• _WORK TO DO_
Copy the lines below verbatim, covering the stretch from the line containing "Toggle the partially" through the line containing "will [x=458, y=7].".

Data entries:

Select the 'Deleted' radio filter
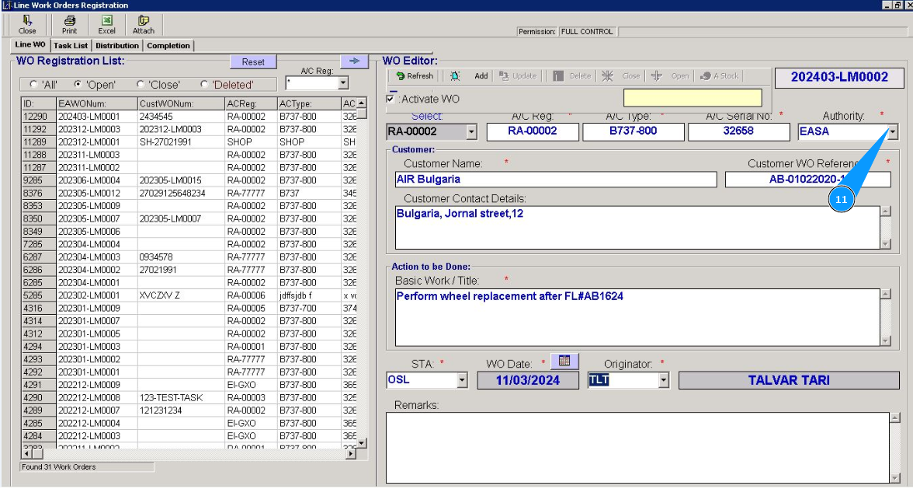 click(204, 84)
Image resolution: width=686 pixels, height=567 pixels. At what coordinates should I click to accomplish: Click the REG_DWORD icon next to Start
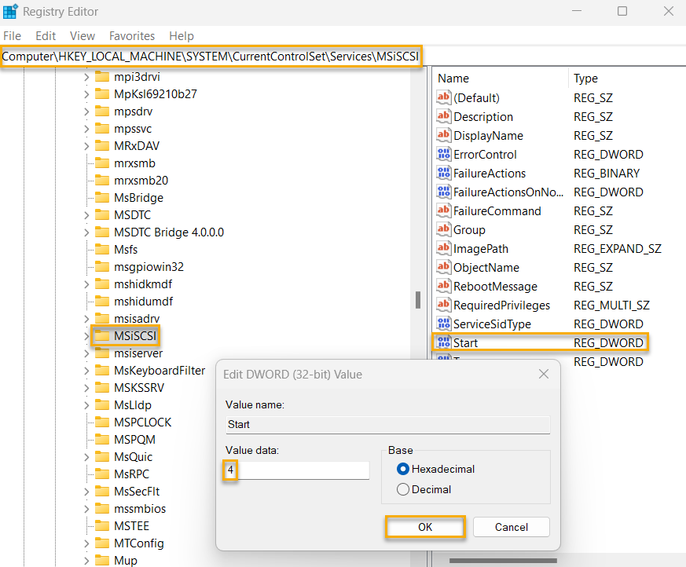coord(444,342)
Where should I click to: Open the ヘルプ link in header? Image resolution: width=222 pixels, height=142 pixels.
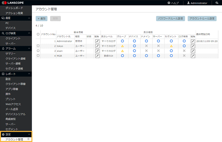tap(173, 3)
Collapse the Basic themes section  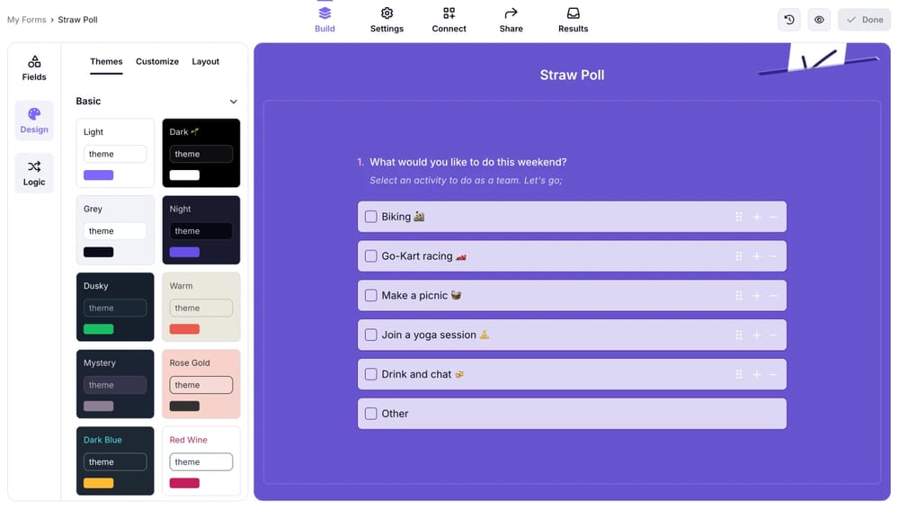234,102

--

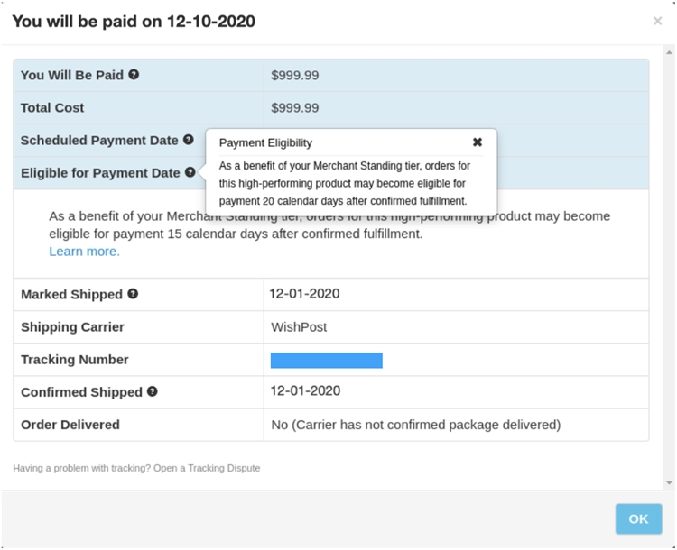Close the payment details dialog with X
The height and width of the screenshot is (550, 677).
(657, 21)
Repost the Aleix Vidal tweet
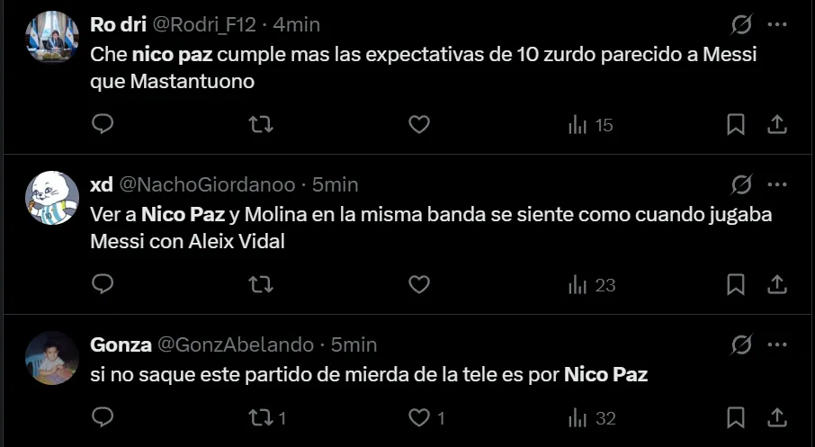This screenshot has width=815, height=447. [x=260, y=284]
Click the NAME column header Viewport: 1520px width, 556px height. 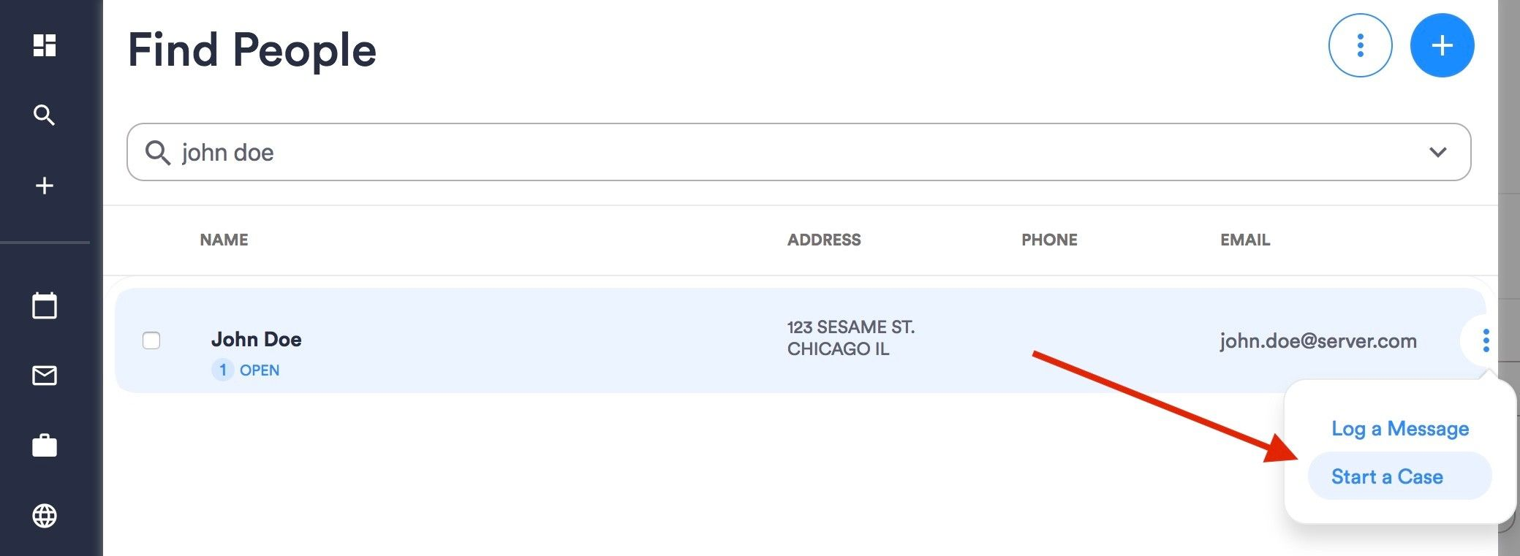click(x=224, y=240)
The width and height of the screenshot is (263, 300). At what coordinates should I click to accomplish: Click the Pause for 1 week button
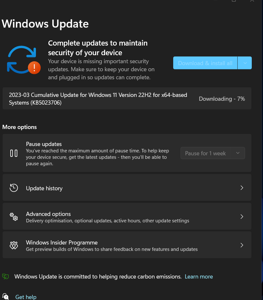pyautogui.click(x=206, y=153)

==

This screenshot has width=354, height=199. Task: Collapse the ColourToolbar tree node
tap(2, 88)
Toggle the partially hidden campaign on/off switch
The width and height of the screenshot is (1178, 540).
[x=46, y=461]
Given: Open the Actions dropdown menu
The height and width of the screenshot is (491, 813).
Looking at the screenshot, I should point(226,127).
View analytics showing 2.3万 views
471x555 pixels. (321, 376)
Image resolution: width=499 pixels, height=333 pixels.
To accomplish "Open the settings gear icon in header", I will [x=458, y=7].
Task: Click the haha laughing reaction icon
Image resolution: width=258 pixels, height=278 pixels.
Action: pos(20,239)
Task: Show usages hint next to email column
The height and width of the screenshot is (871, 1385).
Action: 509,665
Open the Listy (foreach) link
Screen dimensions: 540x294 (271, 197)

• _THE COMPLETED TASK_
Toggle the partially hidden campaign on/off switch
The width and height of the screenshot is (1178, 540).
[x=46, y=461]
Given: Open the Actions dropdown menu
The height and width of the screenshot is (491, 813).
Looking at the screenshot, I should point(226,127).
View analytics showing 2.3万 views
471x555 pixels. (321, 376)
Image resolution: width=499 pixels, height=333 pixels.
To accomplish "Open the settings gear icon in header", I will [x=458, y=7].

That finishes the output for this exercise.